II. Legal reason and purpose of personal data processing
- The legal reason for the processing of personal data is the performance of the contract, pursuant to Article 6, paragraph 1, letter b) GDPR, fulfilment of the legal obligation of the “Administrator”, according to Art. c) GDPR, and the legitimate interest of the “Administrator” according to Art. f) GDPR.
- The “Administrator” therefore processes and uses the data for the following purposes: a.) To fulfil legal obligations arising from applicable laws and regulations, b.) To fulfil the agreed contractual relationship, and exercise rights and obligations, c.) For mutual business communication and satisfaction evaluation, d.) For the purpose of direct marketing of the portfolio spectrum of own activities, e.) To ensure security and protection against cyber attacks, f.) To personalize, optimize, and develop existing and future services, g.) To measure client traffic on its own website server.
III. Third Party Involvement Statement
- The “Client” grants the “Administrator” consent to share the necessary personal data with legally bound employees, and procedurally necessary subcontractors of the “Administrator”, solely for the purpose of proper performance of the agreed contractual relationship between the“Administrator” and the “Client”.
- Subcontractors shall provide the specified guarantees for the implementation of appropriate technical and organizational measures so that the processing in question meets the requirements of this Regulation to ensure the protection of the rights and data subjects.
- “Administrator” according to the scope and degree of performance of the agreed contractual relationship between the“Administrator”and the “Client” uses the following standard services: a.) Administrative and technical administration and support, b.) Legal, legislative, tax, and invoicing service, c.) Postal, courier, and forwarding companies, d.) Legally provided and procedurally necessary employees and subcontractors.
- The“Administrator” pursuant to Article 28 (2), the GDPR shall not involve any other in the processing of personal data of the“Administrator” without prior specific or general written permission of the“Client”. In the case of a general written authorization, the “Administrator”shall inform the “Client” of any and all intended changes concerning the adoption of another“Administrator”or their replacement, and thereby provide the “Client” with the opportunity to object to these changes. The “Administrator” must impose on its subcontractors in position of the“Administrator” personal data the same obligations to protect personal data as set out in these conditions.

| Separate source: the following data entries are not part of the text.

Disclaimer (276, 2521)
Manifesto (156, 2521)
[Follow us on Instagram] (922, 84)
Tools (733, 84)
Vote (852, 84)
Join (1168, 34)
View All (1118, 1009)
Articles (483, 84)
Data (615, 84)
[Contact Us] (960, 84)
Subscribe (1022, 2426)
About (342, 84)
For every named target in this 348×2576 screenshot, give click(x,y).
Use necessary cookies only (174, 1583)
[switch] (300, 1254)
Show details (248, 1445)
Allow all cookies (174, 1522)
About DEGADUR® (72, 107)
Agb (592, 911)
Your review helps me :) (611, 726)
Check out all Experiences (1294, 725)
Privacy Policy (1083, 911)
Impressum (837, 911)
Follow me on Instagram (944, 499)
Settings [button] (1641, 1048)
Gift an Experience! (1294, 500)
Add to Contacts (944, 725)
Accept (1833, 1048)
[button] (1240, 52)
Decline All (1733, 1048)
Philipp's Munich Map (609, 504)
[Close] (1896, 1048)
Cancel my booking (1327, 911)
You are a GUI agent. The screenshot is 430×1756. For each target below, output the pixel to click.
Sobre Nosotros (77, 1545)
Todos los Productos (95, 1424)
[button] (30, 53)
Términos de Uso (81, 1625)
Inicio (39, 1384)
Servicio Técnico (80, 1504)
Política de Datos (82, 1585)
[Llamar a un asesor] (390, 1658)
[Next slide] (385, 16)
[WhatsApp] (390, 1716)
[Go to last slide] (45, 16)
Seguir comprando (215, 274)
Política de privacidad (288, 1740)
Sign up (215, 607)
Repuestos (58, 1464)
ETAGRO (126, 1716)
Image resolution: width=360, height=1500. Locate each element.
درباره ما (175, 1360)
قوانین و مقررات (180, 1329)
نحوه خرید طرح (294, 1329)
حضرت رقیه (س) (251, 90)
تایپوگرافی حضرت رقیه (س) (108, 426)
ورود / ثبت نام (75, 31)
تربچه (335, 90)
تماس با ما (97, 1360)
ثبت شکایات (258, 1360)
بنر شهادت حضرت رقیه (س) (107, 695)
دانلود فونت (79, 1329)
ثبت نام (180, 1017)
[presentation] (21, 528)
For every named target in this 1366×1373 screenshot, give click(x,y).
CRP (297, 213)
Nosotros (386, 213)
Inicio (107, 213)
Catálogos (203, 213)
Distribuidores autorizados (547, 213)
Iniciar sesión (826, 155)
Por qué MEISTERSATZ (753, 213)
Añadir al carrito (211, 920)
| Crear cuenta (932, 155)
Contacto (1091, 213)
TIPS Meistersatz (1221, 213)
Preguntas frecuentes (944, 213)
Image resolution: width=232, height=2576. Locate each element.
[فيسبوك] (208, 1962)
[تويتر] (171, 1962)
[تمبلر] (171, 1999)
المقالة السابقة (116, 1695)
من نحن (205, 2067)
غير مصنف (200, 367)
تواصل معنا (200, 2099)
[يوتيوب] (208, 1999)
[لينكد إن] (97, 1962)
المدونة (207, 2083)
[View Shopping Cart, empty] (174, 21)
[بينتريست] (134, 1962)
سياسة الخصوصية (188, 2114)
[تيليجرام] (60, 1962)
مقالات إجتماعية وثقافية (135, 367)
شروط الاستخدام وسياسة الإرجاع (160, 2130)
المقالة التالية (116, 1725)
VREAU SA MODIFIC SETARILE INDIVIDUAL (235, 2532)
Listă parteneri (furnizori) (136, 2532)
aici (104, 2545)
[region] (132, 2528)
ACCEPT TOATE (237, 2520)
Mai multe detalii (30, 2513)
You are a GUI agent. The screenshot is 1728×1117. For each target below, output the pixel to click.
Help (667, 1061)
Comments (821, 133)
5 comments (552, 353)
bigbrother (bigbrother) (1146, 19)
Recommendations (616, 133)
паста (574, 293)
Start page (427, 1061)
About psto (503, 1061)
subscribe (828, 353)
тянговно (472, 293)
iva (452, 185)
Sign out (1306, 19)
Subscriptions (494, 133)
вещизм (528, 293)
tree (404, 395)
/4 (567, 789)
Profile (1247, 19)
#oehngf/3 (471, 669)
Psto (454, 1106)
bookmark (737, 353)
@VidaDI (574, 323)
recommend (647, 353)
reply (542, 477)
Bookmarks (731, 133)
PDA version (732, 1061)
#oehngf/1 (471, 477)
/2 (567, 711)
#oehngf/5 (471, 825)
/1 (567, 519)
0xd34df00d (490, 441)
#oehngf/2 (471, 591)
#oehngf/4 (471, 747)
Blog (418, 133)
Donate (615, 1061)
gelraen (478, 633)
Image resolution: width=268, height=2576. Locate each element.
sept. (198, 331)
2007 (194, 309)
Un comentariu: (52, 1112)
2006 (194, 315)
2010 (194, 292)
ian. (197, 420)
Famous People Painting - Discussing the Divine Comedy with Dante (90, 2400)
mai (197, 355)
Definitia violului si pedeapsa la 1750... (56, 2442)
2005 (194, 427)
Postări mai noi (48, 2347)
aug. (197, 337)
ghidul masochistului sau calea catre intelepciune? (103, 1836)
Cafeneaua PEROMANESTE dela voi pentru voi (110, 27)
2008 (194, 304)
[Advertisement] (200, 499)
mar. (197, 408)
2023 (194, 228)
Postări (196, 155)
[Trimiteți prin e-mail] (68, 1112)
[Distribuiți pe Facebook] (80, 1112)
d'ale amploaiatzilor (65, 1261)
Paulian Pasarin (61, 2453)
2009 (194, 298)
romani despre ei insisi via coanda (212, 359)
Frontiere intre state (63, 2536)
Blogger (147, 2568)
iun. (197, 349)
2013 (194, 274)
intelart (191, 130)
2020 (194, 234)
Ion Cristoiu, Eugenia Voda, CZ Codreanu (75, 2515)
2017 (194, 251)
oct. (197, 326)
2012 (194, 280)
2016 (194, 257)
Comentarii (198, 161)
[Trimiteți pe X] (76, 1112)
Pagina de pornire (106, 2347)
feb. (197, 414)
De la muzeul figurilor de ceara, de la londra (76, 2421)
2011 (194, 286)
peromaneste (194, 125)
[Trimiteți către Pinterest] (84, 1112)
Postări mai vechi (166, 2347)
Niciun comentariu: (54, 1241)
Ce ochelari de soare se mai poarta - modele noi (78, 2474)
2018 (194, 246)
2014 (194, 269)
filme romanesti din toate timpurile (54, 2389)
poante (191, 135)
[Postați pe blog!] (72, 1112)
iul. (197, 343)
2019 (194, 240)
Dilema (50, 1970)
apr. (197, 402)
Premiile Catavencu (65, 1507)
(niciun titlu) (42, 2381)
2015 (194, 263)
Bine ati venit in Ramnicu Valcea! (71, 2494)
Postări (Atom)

IV. Scope of data processing
- The “Administrator” undertakes to process personal data to the extent and for the purpose stipulated by law. The“Administrator” is not entitled to process personal data in contravention or beyond the scope set out in these conditions.
- Processing of personal data means any activity (operations) or set of activities (operations) related to the handling of personal data, with or without the use of computer technology, such as: acquisition, storage, sorting, collection, updating (renewals, changes), use, transfer, anonymisation, blocking, deletion, or physical disposal.
V. Closing provisions
- According to Regulation (EU) 2016/679 of the European Parliament and of the Council on the protection of individuals, the consent of the “Client” is required for the processing of personal data. The legal obligation of the “Administrator” is to prove that the consent has actually taken place (or who, when, how, and for what the consent was granted).
- The security of personal data is guaranteed by the “Administrator” by appropriate technical, procedural, and organizational measures that ensure a level of security appropriate to the risk. Depending on the type and need of processing, personal data is pseudonymized, anonymized, and encrypted. Part of the data protection process is the monitoring of access management and the scope of work performed with personal data.
- Conditions and relations not regulated in these Conditions of Personal Data Protection are governed by the law of the Czech Republic, and the relevant provisions of legal regulations: a.) Act No. 110/2019 Coll., Personal Data Processing Act, b.) Act No. 89/2012 Coll., Civil Code Act, c.) Regulation (EU) 2016/679 of the European Parliament and of the Council on the protection of individuals with regard to the processing of personal data and on the free movement of such data.
These conditions take effect as of 1.1.2020.